Intel’s Q1 earnings beat sent INTC up more than 16% in after-hours trading on April 23, after the company posted adjusted EPS of $0.29 — well above the $0.01 Wall Street had been expecting — on revenue of $13.6 billion versus the $12.36 billion consensus. The stock surge also followed stronger-than-expected Q2 guidance, with Intel now projecting revenue of $13.8 to $14.8 billion for the next quarter, against the $13.03 billion analyst estimate. Shares were trading around $80 in after-hours, up roughly 19.95%. It was also, notably, the sixth consecutive quarter that Intel came in ahead of its own financial expectations.

Source: Yahoo Finance
Intel Q1 Earnings Beat And AI Demand Drive Strong Outlook

Data Center Revenue Leads the Beat
The biggest driver behind the Intel Q1 earnings beat was data center revenue, which came in at $5.1 billion — up 22% year over year and well ahead of the $4.41 billion estimate. AI chip demand has been a running question for Intel for a while, given that the company largely missed the initial GPU-driven AI wave. What’s changed, right now, is the rise of AI agents. These are semi-autonomous bots that handle tasks like browsing, querying, and processing data — and those workloads run on CPUs, not GPUs. That is making Intel’s core product a lot more relevant to data centers and hyperscalers than it was a year ago.
Intel CEO Lip-Bu Tan addressed this shift directly on the earnings call. He stated:
“The CPU is reinserting itself as the indispensable foundation of the AI era.”
Tan also had this to say in the company’s official press release:
“The next wave of AI will bring intelligence closer to the end user, moving from foundational models to inference to agentic. This shift is significantly increasing the need for Intel’s CPUs and wafer and advanced packaging offerings. With a solid foundation in place, we are addressing this opportunity by listening to our customers and driving their success with our technical expertise and differentiated IP. This deliberate reset to how we operate drove a sixth consecutive quarter of revenue above our expectations, as well as new and deepened relationships with strategic partners.”
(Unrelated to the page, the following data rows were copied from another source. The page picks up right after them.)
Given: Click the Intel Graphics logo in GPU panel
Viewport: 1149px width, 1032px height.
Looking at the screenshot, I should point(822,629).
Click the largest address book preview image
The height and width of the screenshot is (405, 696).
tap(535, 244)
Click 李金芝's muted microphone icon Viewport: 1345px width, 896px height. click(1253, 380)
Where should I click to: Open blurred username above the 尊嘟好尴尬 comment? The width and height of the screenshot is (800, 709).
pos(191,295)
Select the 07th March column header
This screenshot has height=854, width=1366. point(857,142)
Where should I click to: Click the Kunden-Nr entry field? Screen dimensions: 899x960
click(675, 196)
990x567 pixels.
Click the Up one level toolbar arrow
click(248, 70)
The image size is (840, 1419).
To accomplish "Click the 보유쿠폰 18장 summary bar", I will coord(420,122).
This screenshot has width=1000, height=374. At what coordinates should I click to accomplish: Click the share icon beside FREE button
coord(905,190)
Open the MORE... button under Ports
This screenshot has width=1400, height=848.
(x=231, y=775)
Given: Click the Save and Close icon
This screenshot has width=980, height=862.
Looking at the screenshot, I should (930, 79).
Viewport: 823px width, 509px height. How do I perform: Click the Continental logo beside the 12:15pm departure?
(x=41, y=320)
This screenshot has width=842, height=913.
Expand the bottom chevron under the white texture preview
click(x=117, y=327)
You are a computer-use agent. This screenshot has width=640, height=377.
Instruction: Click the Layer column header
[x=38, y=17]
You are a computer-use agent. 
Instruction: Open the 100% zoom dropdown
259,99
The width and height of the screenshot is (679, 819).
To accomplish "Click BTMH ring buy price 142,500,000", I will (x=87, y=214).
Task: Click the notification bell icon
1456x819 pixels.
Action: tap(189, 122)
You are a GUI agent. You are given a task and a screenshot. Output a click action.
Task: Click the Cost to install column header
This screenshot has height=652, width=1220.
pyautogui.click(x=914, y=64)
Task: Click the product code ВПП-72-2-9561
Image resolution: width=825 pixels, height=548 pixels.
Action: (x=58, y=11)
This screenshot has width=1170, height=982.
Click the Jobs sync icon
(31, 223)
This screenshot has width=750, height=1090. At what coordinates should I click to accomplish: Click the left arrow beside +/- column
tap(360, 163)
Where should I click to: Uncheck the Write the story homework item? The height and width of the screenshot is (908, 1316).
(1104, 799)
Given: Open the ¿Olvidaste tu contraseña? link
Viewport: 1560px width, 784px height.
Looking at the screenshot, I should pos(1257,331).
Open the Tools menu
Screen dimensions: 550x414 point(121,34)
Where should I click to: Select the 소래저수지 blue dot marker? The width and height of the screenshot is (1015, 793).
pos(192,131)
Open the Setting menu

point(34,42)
Supply Still Can’t Keep Up With Demand
Supply is also still a constraint. Demand for Intel’s Xeon server CPUs continues to run ahead of available supply, and CFO David Zinsner noted the revenue figure could have been even higher because of that. Intel said supply ramp-ups are planned each quarter going forward.
CFO David Zinsner stated:
“We delivered robust Q1 results, reflecting the growing and essential role of the CPU in the AI era and unprecedented demand for silicon, as well as our disciplined execution to expand available supply.”
Zinsner also confirmed that revenue “would have been meaningfully higher, but demand continues to outpace our growing supply.”
New Deals and a Strong Q2 Outlook
Client Computing revenue also beat expectations, coming in at $7.7 billion versus the $7.1 billion estimate — this despite a broader PC market expected to decline 11.3% in 2026, according to IDC. On the deals front, Intel announced a multiyear arrangement with Google for Xeon CPUs on Google Cloud, and a collaboration with Elon Musk on the AI-focused Terafab facility, set to produce chips for SpaceX, xAI, and Tesla. The company also confirmed it is buying back a 49% stake in a fabrication facility previously sold to Apollo in 2024 for $11.2 billion — this time at $14.2 billion.
Intel stock is up around 77% year to date as investors continue to bet on the turnaround under Tan. Investors are treating the Q1 earnings beat and a solid Q2 outlook as further confirmation that the reset is working. AI chip demand continues to grow, and Intel’s data center business looks well placed to keep benefiting from it.